2019/01/03 のログ
ご案内:「王都マグメール 平民地区/西はずれの居酒屋」にぼたんさんが現れました。
■ぼたん > 王都の平民地区西はずれ、雑木林が少し近かったりもする一角にある、軒先に提灯の下がった小さな居酒屋。
時刻は夕暮れ、普通の居酒屋ならば店を開け始める時刻だったが――
「………うう、身体痛い…」
店内では店主である女が、カウンターの客席側で突っ伏している。じつは店は一昨日の夜に夜通し営業。おかげで、昨日の夜最後の客を送り出した後気絶するように眠り込んで、店ののれんも提灯も出しっぱなし。早く一旦引っ込めるとかしないと、次の客が来てしまう頃合いになってしまった。
「あァ…せめて、座敷で寝ればよかったね…」
妙な体勢で寝ていたせいで、背中やら首がぎしぎしと言う。カウンターに突っ伏したまま泣き言を言ったって、誰かが応えてくれるでもなし…

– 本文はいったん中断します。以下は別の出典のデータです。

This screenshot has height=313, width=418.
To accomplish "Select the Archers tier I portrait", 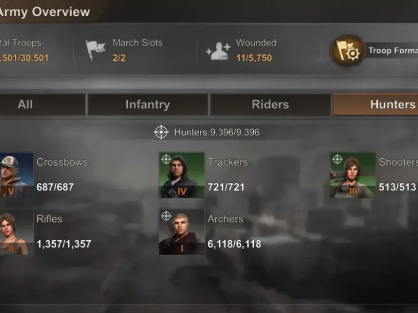I will point(182,232).
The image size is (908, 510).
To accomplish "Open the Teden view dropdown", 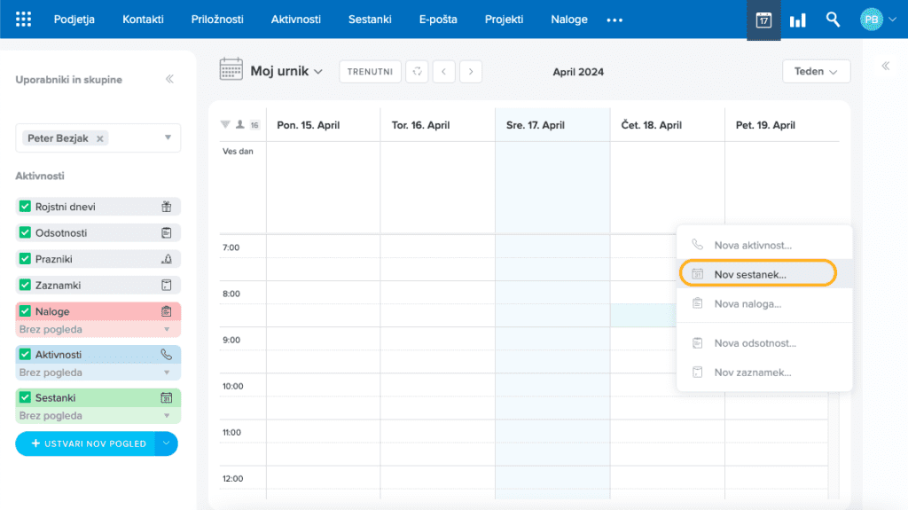I will point(816,72).
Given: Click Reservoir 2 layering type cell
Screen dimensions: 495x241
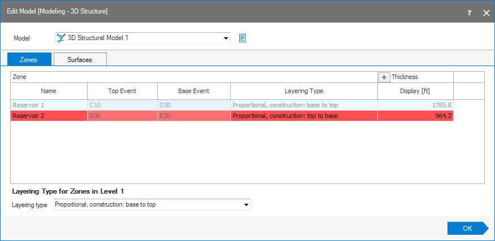Looking at the screenshot, I should tap(304, 116).
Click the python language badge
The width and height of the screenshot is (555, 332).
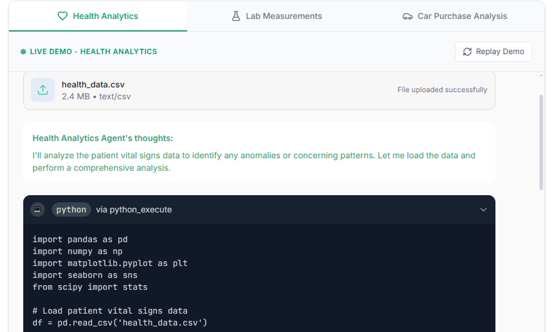pos(71,210)
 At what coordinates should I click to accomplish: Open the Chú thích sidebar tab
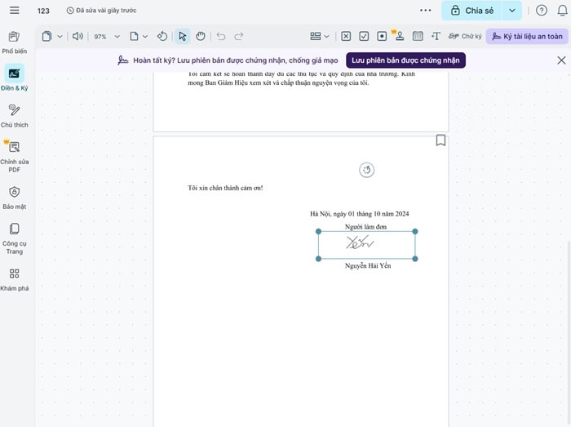click(14, 115)
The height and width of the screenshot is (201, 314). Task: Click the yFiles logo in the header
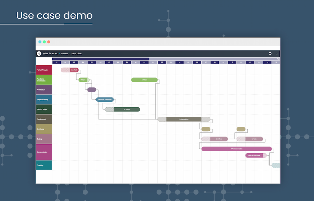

■ぼたん > 幸い、接客途中にこまめに片づけもしていたし、長尻していた客は常連客であったこともあって、洗い物は徳利とお銚子がいくつかだけ。
それさえ片してしまえば、今日はもう客に『おつまみしか出さない』と断って営業することもできる―――どうせ頼まれれば、嬉々として料理をしてしまうのだろうけど。
半身を起し、ぼやんとした思考で自分の店を見渡して後頭部に何となく手をやれば、獣の耳が出しっぱなしだ。
(まァ、良いか…)
そしてもう、しまう気も無い。いい加減、ご近所に知り合いもできたし、おいそれと急に売られたりはしないだろう…多分。
ついでだ、だぶだぶのサルエルズボンに手を突っ込んで、黒い厚ぼったい尻尾も引っ張り出してしまおう。
■ぼたん > 尻尾の付け根、半分尻が覗きそうになっている所、セーターの裾を尻の下まで引っ張って隠す。そうして猫のように――本性は狸だが――両手を前にして背中を伸ばす。
(さて…お店開けるか、どうしよっか…)
取り敢えずのれんを引っ込めて、提灯だけで釣られる客だけ相手しようかな…などといい加減な営業方針を決めて、のれんを取り込みに立ち上がる。
「おっ、と?…」
立ちくらみ、ではない、二日酔いのせいなのかなんなのか腰が抜けて、ぺたんと座り込む。…これでは流石に。
「…はぁ、情けな……」
ずりずりと這うようにして入口へ行って、扉に縋って暖簾を取り込む。ついでに背伸びして提灯へ手を伸ばして、撃沈。
■ぼたん > 「……もぉ、いい。」
暫く提灯を恨めし気に見やってから、ぴしゃんと扉を閉める。戸の外でふらふらと提灯が揺れる。
やがて、店内の明りが全て消えて、久方ぶりの本当の沈黙が店内に訪れる…
ご案内:「王都マグメール 平民地区/西はずれの居酒屋」からぼたんさんが去りました。